Collected data entries ->
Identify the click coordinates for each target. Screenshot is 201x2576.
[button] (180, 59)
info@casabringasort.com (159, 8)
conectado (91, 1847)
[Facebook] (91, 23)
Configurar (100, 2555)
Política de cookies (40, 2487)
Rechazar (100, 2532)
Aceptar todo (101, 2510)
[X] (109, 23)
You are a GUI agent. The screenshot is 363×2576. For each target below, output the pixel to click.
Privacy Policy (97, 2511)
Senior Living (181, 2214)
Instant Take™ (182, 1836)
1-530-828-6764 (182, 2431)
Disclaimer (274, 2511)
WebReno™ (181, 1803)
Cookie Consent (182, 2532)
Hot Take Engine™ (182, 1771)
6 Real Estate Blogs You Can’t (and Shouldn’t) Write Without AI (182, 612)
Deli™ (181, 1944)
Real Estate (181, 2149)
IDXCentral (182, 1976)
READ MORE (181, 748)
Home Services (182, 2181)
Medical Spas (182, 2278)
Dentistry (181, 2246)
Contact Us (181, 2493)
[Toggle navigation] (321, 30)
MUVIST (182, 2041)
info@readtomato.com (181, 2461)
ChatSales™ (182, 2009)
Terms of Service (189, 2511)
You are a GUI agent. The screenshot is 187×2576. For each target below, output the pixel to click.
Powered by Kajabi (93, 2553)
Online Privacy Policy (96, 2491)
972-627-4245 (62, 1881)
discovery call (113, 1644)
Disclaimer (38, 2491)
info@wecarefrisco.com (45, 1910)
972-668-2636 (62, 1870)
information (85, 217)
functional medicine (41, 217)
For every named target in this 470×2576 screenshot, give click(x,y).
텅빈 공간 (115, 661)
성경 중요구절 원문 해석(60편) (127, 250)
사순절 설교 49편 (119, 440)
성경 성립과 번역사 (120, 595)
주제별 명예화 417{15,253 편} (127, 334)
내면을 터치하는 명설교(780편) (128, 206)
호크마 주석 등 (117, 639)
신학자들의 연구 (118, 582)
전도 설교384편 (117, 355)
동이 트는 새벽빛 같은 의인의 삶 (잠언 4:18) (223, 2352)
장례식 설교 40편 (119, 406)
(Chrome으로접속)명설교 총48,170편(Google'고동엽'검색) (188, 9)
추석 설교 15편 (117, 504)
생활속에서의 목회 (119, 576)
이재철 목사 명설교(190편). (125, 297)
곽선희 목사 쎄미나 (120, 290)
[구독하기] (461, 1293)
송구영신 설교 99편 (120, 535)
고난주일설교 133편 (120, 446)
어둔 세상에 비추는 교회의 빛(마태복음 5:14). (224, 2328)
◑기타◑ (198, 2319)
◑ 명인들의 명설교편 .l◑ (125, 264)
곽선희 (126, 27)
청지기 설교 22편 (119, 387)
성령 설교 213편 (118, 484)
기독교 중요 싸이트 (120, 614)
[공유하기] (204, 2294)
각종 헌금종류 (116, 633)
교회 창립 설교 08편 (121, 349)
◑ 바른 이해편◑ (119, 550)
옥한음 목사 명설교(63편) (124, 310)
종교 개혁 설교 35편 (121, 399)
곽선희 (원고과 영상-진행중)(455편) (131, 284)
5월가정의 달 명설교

TASK TO CARRY OUT ->
Please work out how many lines above contain the string "Estate", and reply with that number alone.

REPLY ->
2